• [Source data]

|---|

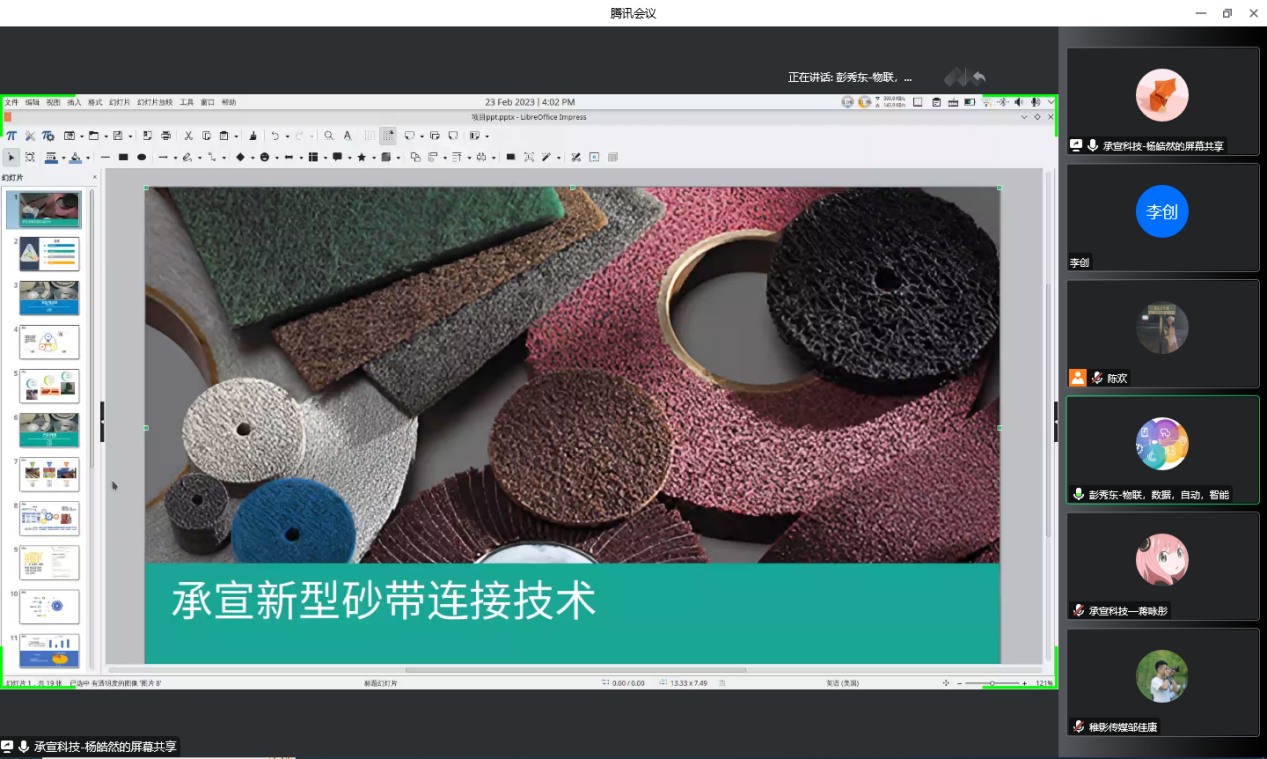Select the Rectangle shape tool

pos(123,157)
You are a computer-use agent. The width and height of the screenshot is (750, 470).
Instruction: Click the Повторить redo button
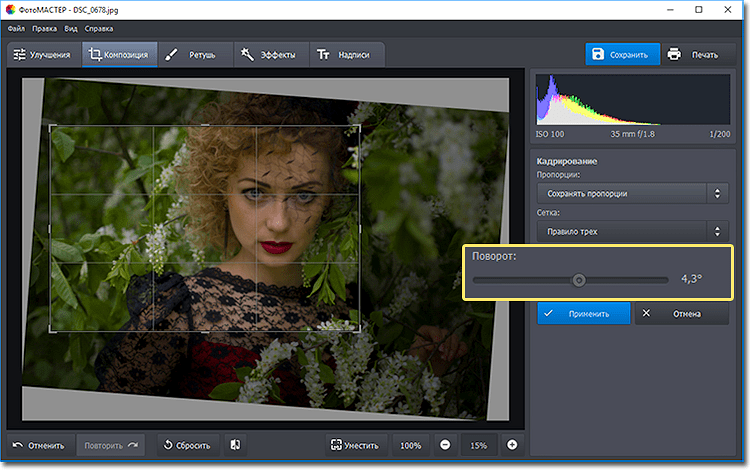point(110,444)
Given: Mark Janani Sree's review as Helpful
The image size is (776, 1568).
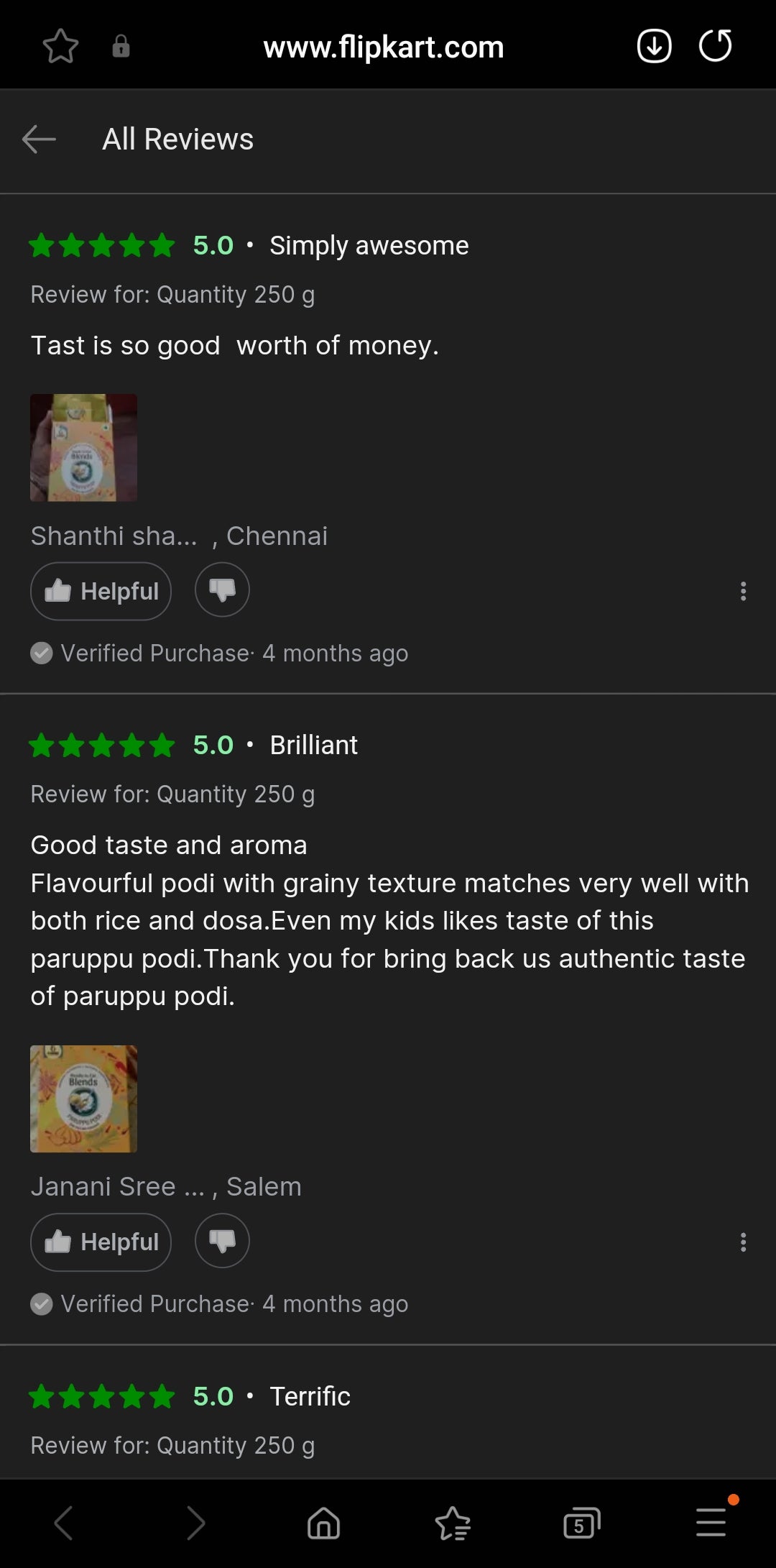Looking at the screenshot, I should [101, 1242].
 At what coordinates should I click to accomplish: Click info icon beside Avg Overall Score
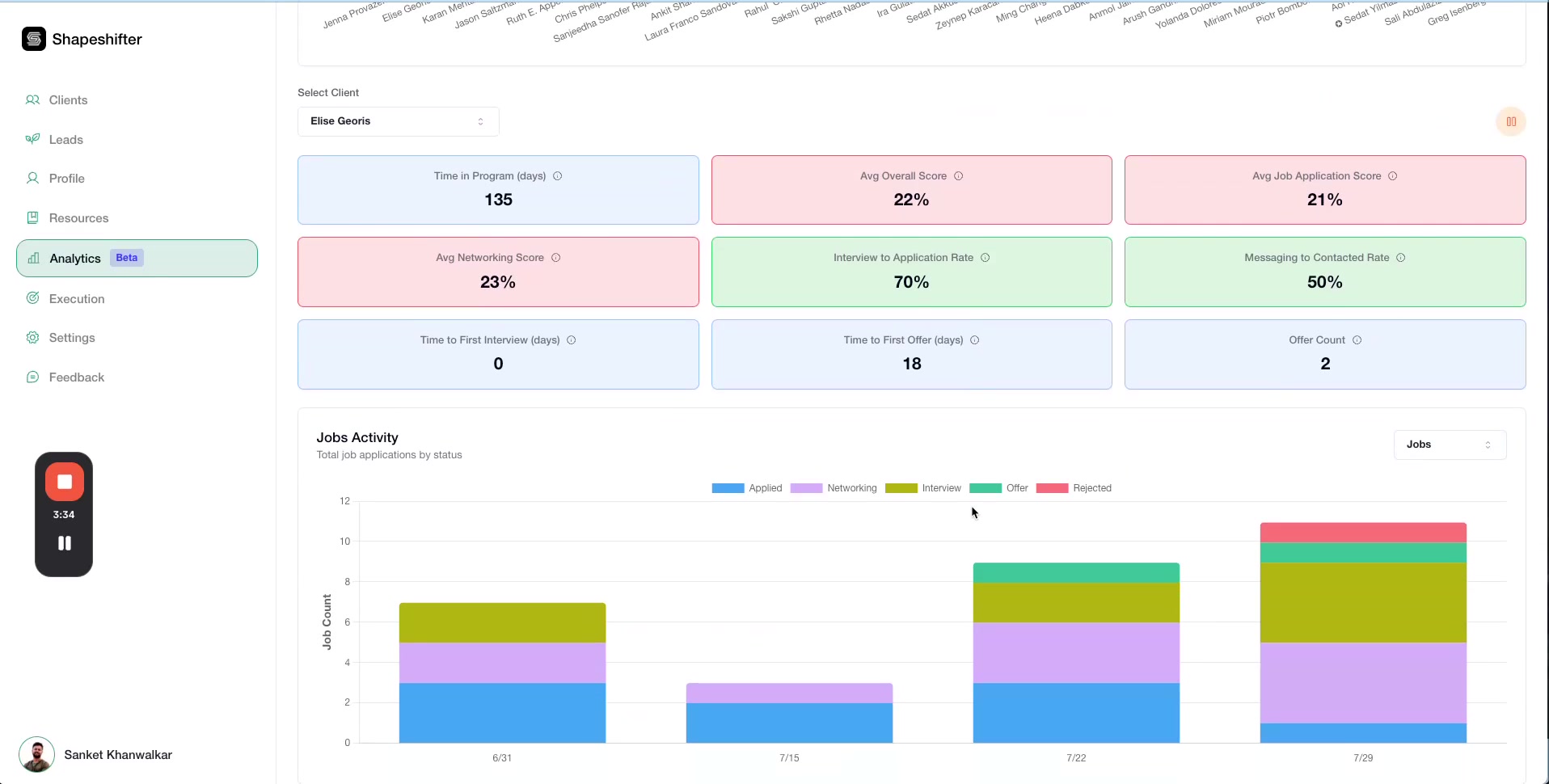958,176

|---|

• [What the exercise asks] Switch "coordinates" to "position" in the items, starting with the line containing "You are a computer-use" and going on through the end of the items, and give those lines again with everything else unchanged. Omit the pictures.

• [Exercise output]
You are a computer-use agent. The width and height of the screenshot is (750, 470).
Instruction: Click the Повторить redo button
point(110,444)
Given: Mark Janani Sree's review as Helpful
The image size is (776, 1568).
Looking at the screenshot, I should [101, 1242].
 At what position should I click to accomplish: Click info icon beside Avg Overall Score
958,176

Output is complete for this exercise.